“Don’t she look handsome? Don’t she look nice as anybody?” he would ask of the neighbors, and show the new wig he had bought her, as the poor hair was thin. His simple pride thought it as beautiful as any young girl’s curls, and indeed it was very youthful. One’s heart was wrung, yet uplifted, too, for here was love which had passed through the absolute wrecking of life, and was untouched.
The Captain was a tall hearty man, but it was he who died first, after all, and all in a minute. The paralyzed creature thus bereaved, moaned, day after day; her eyes seemed to be asking for something, there in the room, and no one could find the right thing, till someone thought of the Captain’s binoculars, which he always had by him. From that moment she became tranquil, and even grew happy again, if only she had the bright brass thing where her poor hand could touch it. If it was moved, she moaned for it to be set back. It was her precious token, from his hand to hers. With it beside her she could wait and be good, poor dear soul, until, in about two years, her release came, and she went to join “Captain.”
One word more about Mr. Peter Simons, of whom the town keeps pleasant memories. He lived handsomely, in a handsome house overlooking the river, and his housekeeper, Deborah Twycross, was as much of a magnate in her own way as himself. Mr. Peter was very high with her; but he stood in awe of her, too. Still, he never would let her engage his second servant, a privilege which she coveted.
In his young days a “hired girl” received $2.00 a week wages, if she could milk, $1.50 if she could not. By the time Mr. Peter was established in stately bachelor housekeeping no girl was any longer expected to milk, and few knew how. But when engaging a servant, if he did not like the applicant’s looks, Mr.

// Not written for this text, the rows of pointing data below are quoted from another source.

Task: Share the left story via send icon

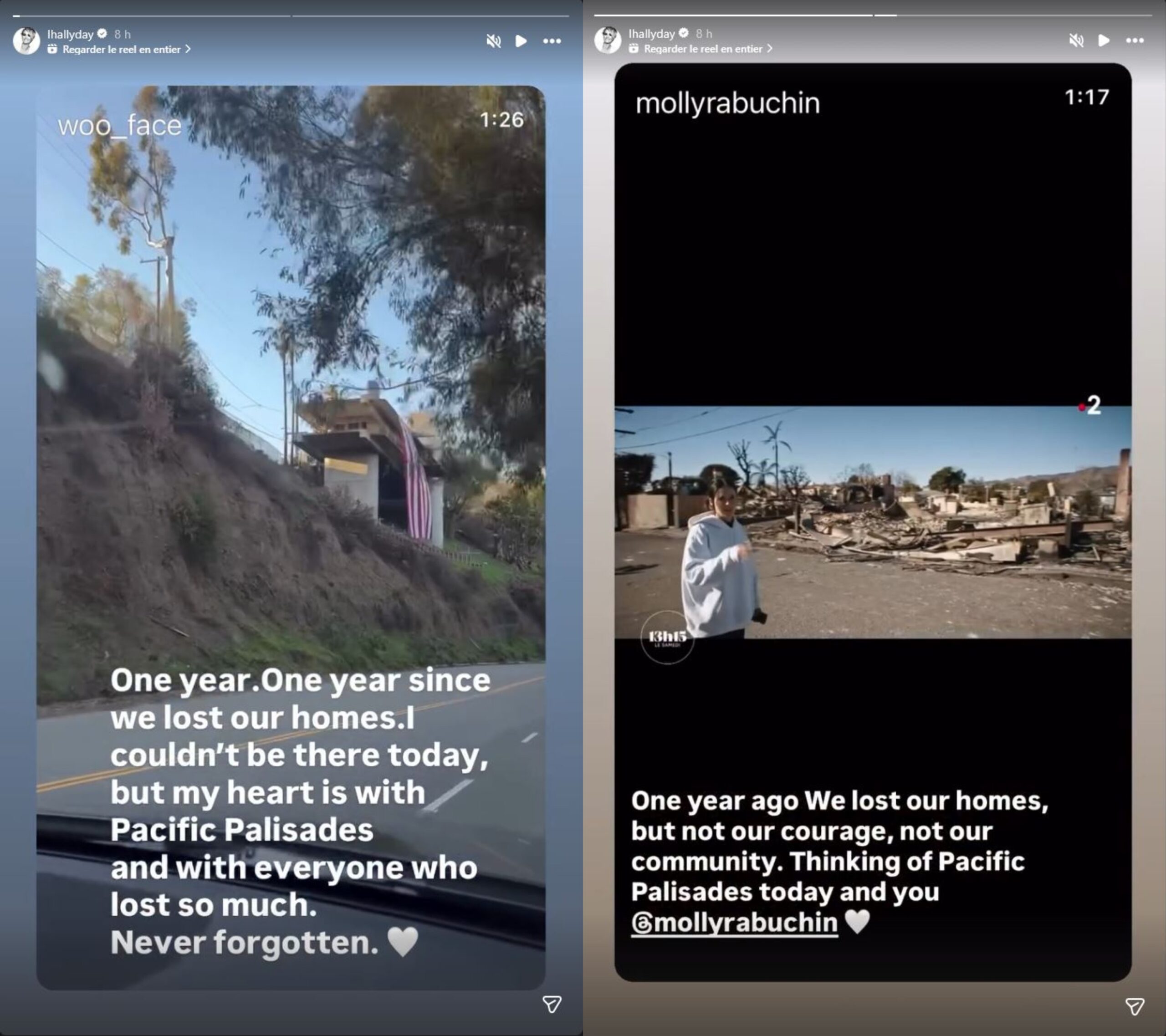Action: coord(552,1005)
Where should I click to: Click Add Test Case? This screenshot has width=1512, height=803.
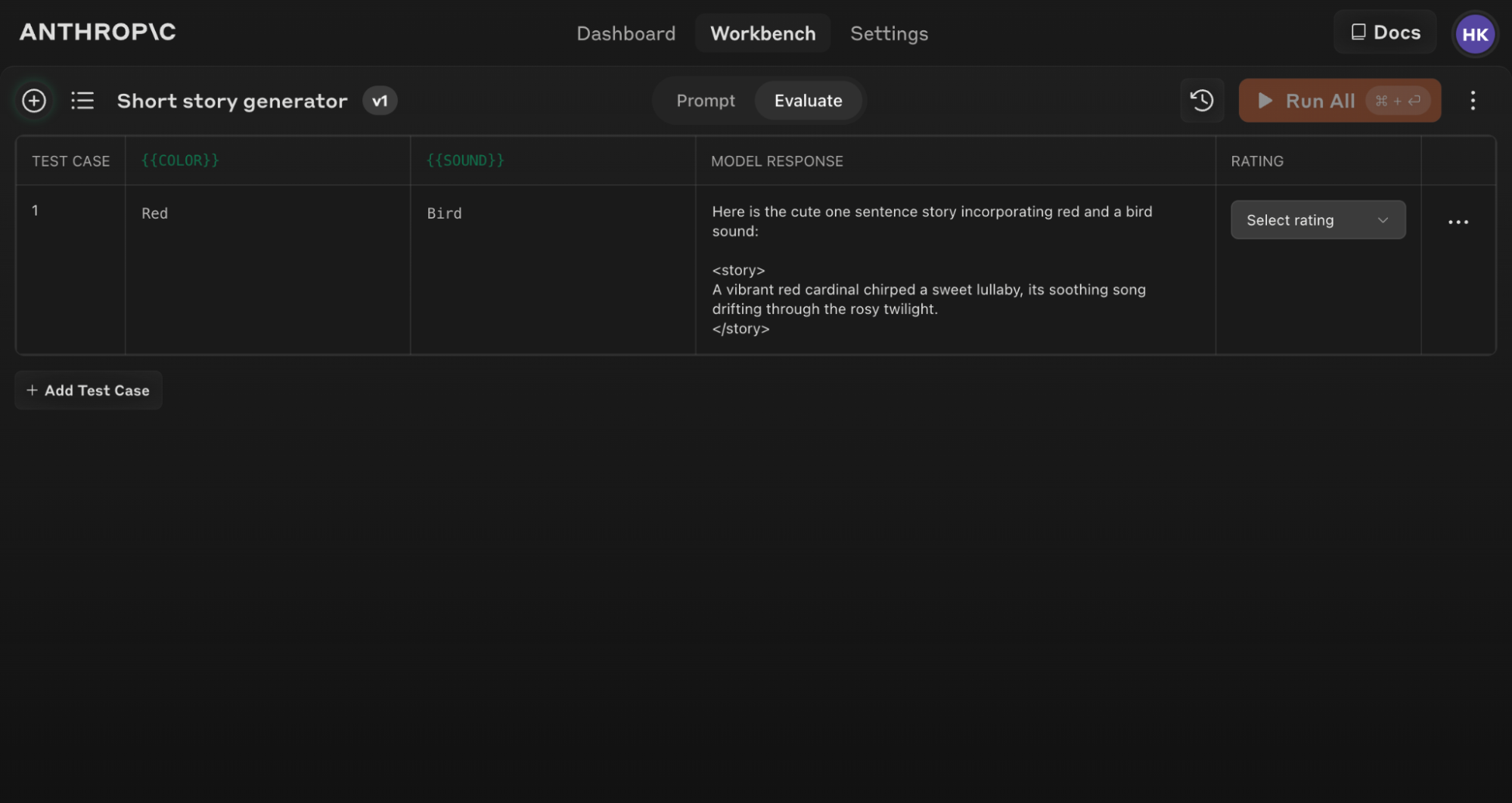click(88, 390)
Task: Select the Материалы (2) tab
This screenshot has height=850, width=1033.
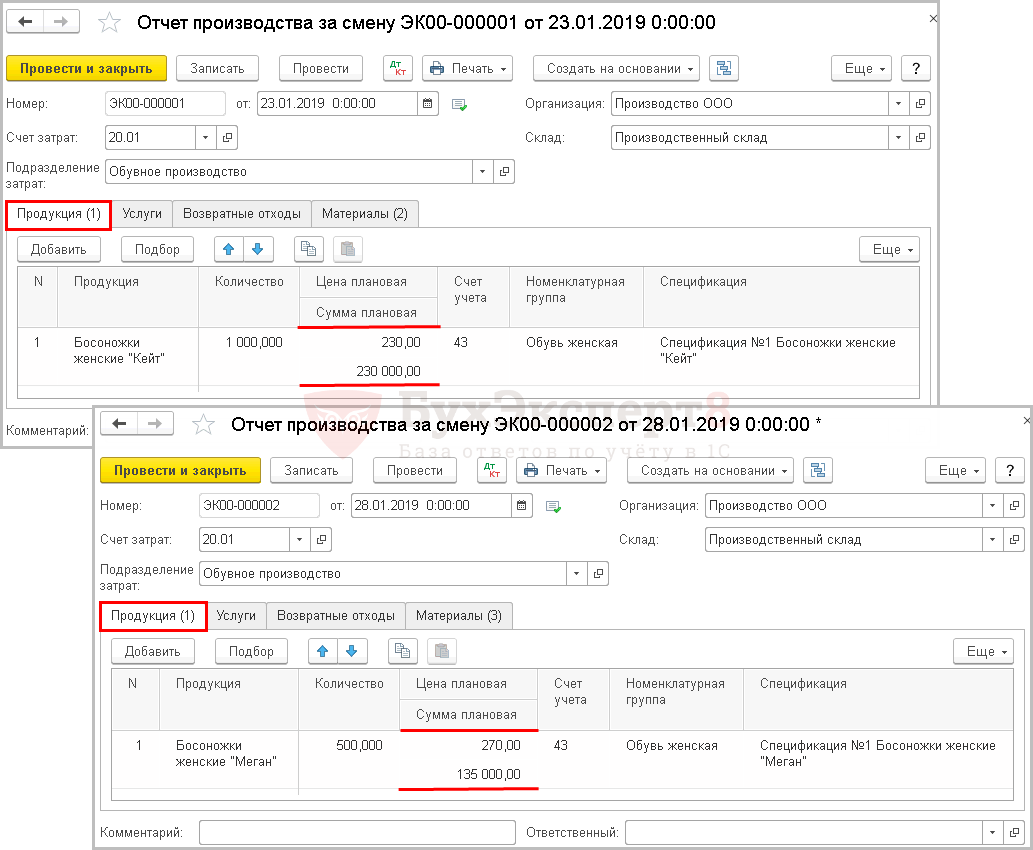Action: click(364, 213)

Peter would say,
“Can you milk?”
Of course, she could not, and there the matter would end. He never asked a girl whose looks he liked, if she could milk!
He was a man of endless secret benevolence, and posed all the time as a hard-fisted person and a miser. He was at the most devious pains to conceal his constant kindnesses. The noble minister who at that time carried our Town on his young shoulders, received sums of money, in every time of need, for library, schools, or cases of poverty and suffering, directed in a variety of elaborately disguised handwritings. He was able in time to trace them all to Mr. Peter. Many a struggling young man was set on his feet and established in life by this secret benefactor; and after Mr. Peter’s death, his coal dealer told how for years he had had orders to deliver loads of coal to this and that family in distress, after dark, and as noiselessly as possible, under an agreement of secrecy, enforced by such threats that he never dared disobey.

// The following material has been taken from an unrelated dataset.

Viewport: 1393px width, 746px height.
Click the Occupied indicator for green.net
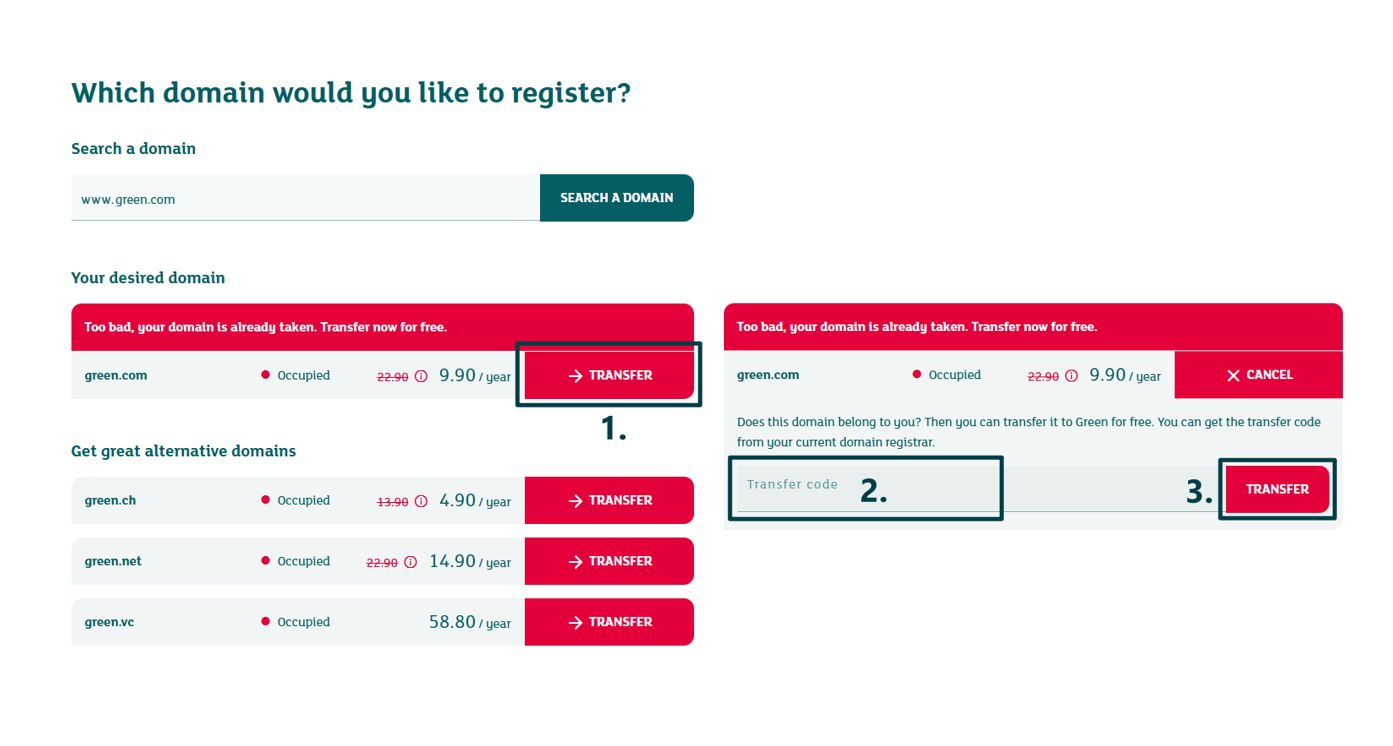264,561
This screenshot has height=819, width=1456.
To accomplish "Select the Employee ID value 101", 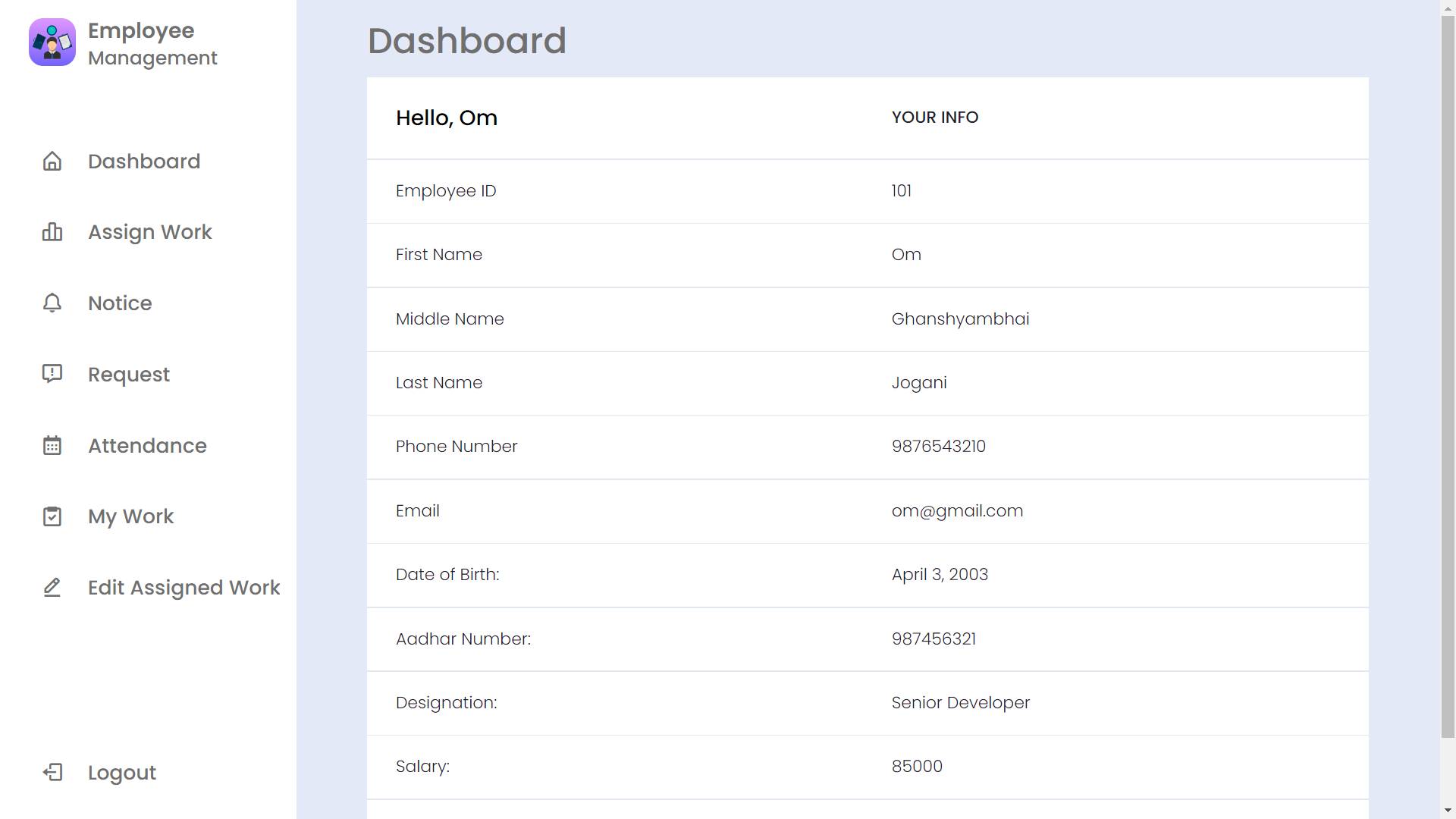I will pos(902,190).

The Town has changed since Mr. Peter’s day. Boys no longer brave the terrors of a visit to a White Witch to have their warts charmed, or a toothache healed. (“Mother Hatch,” who plied her arts some thirty years ago, was the last of these. Her appliances for fortune-telling were the correct ones of cards, an ink-well, and a glass to gaze in; but a small trembling sufferer in knickerbockers—a hero to the still more trembling group of friends and eggers-on outside—did not benefit by these higher mysteries. The enchantress, beside her traffic in the black arts, took in washing; she would withdraw her hands from the suds, and lay a reeking finger on the offending tooth, the patient gasping and shutting his terror-stricken eyes while she recited a sufficient incantation.)

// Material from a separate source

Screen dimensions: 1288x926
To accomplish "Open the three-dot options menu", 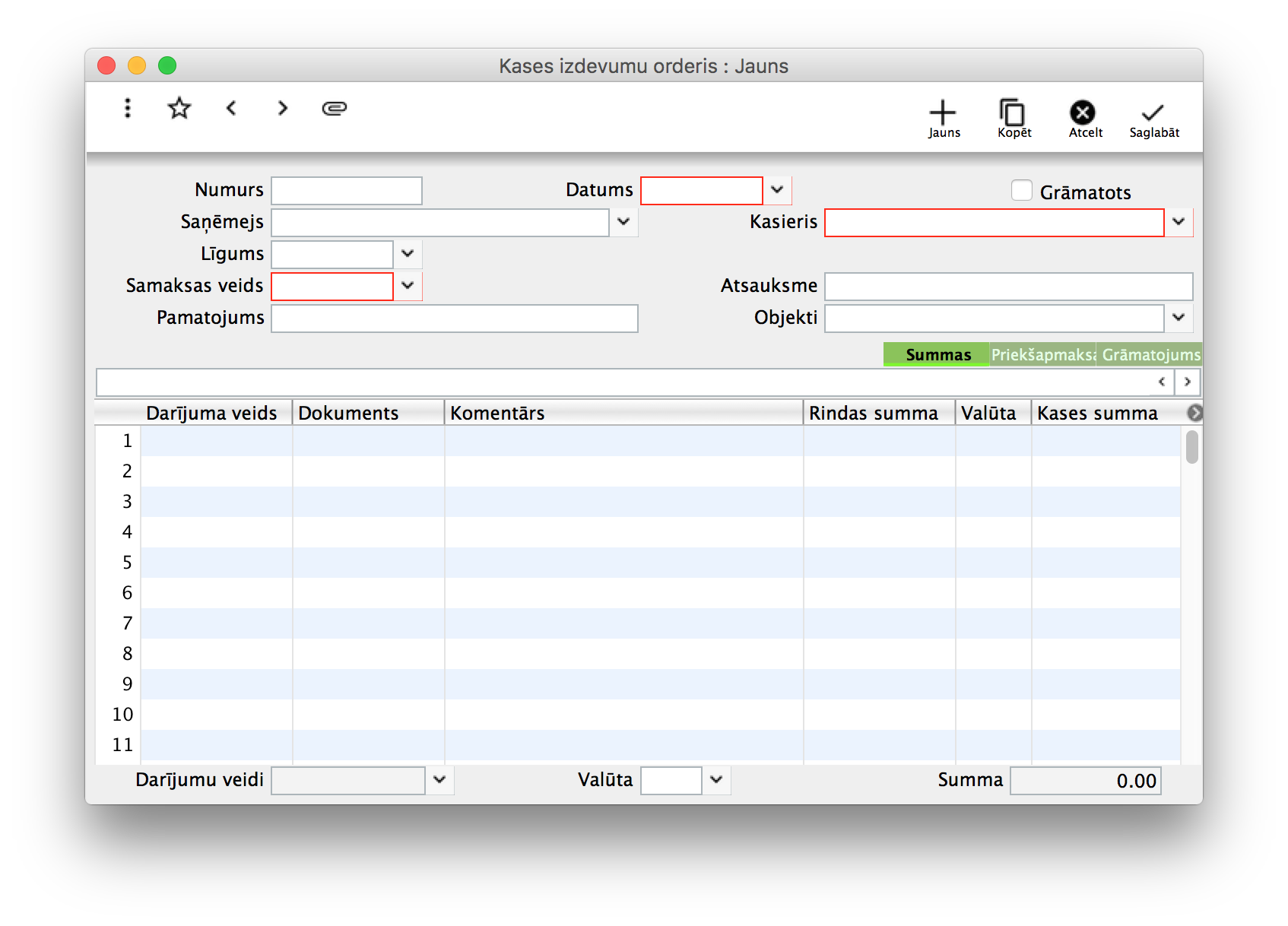I will pyautogui.click(x=128, y=109).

Even the memory of the Whipping-post, which still stood in Mr. Peter’s childhood, has long since vanished. The town bell is no longer rung at seven in the morning and at noon, and a steam fire-whistle has replaced the tocsin of alarm that formerly was rung from all the church steeples; but the curfew still rings every night, at nine in the evening (the bell which rings it was made by Paul Revere); and, among the customary Scriptural-sounding offices of fence-viewers, field-drivers, measurers of wood and bark, etc., the town still has a town crier. A very few years ago it still had a pound-keeper and hog-reeve, but by now the outlines of the pound itself have disappeared.